Tuesday, June 30, 2015
Is 1MDB saying that IPIC misled the London Stock Exchange by announcing that the Ministry of Finance had indemnified IPIC in relation to the advance of US$1 billion and future additional payments on behalf of 1MDB?
1Malaysia Development Bhd (1MDB) has denied outright my allegation that the Malaysian Government has effectively provided a guarantee of up to US$4.71 billion or RM17.7 billion to Abu Dhabi’s International Petroleum Investment Corporation (IPIC).
I had alleged yesterday that the guarantee was provided in order to secure the agreement for IPIC to advance US$1 billion to 1MDB to settle its immediate outstanding loans, pay interests on 1MDB’s behalf for US$3.5 billion of bonds.
In addition, subject to the “transfer of assets” of “the aggregate value” of all of the above together with the US$3.5 billion bond by 30 June 2016, IPIC will also take over the bonds from 1MDB.
However, 1MDB swiftly denied the allegation, claiming that “neither the Ministry of Finance (MOF), nor the Government of Malaysia, have provided guarantees for the recent commercial transaction between 1MDB and IPIC.”
However, in its absolute denial, 1MDB made no reference at all to the fact that IPIC’s announcement clearly stated “1MDB and MOF have agreed to perform the obligations contemplated in the binding term sheet and to indemnify IPIC and Aabar for any non-performance, and vice versa.”
According to the Collins English Dictionary, “indemnify” means both 1MDB and MOF signed a binding term sheet agreeing “to secure against future loss” or “to compensate for loss” by IPIC.
In simple terms, if 1MDB fails to transfer the necessary assets of the required “aggregate value” to IPIC by 30 June 2016, MOF will be required to repay IPIC at the very least, whatever advances IPIC has made by that date.

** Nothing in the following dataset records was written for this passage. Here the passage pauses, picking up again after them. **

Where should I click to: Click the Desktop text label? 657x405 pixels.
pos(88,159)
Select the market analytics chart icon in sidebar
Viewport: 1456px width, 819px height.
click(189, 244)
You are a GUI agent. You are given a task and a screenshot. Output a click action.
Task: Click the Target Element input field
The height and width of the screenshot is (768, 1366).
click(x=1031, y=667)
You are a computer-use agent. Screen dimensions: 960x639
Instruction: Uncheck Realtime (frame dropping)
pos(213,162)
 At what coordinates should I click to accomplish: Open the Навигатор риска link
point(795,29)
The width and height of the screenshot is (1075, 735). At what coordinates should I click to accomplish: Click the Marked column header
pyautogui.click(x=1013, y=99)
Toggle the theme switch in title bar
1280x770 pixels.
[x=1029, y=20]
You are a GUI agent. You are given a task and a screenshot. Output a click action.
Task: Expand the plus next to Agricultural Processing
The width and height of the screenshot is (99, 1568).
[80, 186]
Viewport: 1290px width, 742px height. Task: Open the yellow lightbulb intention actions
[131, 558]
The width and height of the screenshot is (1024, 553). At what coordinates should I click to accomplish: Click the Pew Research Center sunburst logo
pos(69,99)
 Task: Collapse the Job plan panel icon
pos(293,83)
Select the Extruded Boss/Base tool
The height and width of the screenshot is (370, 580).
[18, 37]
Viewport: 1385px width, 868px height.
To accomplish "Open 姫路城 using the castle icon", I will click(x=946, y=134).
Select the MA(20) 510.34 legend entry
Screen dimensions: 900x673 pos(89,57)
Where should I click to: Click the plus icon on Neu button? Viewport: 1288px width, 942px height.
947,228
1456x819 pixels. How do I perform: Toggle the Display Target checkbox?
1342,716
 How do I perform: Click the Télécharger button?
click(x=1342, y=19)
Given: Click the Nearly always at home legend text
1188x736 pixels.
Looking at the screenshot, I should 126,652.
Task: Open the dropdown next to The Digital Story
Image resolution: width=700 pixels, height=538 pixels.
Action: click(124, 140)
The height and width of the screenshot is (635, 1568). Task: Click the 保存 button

That will include the US$1 billion advance already paid, and an estimated US$209.7 million worth of interest incurred by the bonds over the next 12 months.
If IPIC were to further assume the US$3.5 billion of bonds, it would mean the MOF would have to indemnify an additional US$3.5 billion to IPIC. That will total up MOF’s contingent liabilities in the agreement up to US$4.71 billion!
The very simple question for 1MDB to answer then is, are they saying that IPIC misled the London Stock Exchange and its bondholders by claiming that MOF provided an indemnity to IPIC over the above “binding” agreement?
1MDB further alleged that I had “deliberately misled the public by failing to mention the crucial ‘and vice versa’ clause in relation to the ‘indemnity’, i.e. the indemnity applies both ways – to IPIC as well as 1MDB – in relation to performance of obligations by the parties”.
This is the classic misdirection tactic utilised by 1MDB whenever they are faced with difficult questions. I never disputed that IPIC also provided a “vice-versa” indemnity. But all the indemnity amounts to is the fact that IPIC has to advance the US$1 billion and pay for the year’s worth of interest, or 1MDB would not need to fulfil its part of the bargain on the “transfer of assets”. There is absolutely no loss involved for IPIC in such an event.
What’s more, IPIC has already fulfilled its obligations to advance US$1 billion to 1MDB and has “has assumed the obligations to pay (on an interim basis) all interest due under two IPIC guaranteed 1MDB financings”. Hence the question of IPIC indemnifying 1MDB is moot.
However, the MOF indemnifying IPIC isn’t moot. The indemnity effectively means MOF has guaranteed to pay IPIC in the event 1MDB fails its part of the bargain by 30 June 2016. The IPIC announcement was written as plainly in English as possible for the London Stock Exchange, targeted presumably at an English-speaking financial community.
Finally, if MOF was not needed to indemnify IPIC, then why should MOF be a party to the binding term sheet in the first place? If it is strictly a “commercial transaction” as claimed by 1MDB, why wasn’t it just between 1MDB and IPIC alone?
Once again, 1MDB should stop twisting and turning in its replies, or it will end up with eggs on its face again, just like the “redeemed” “units”, “cash” or “assets” farce.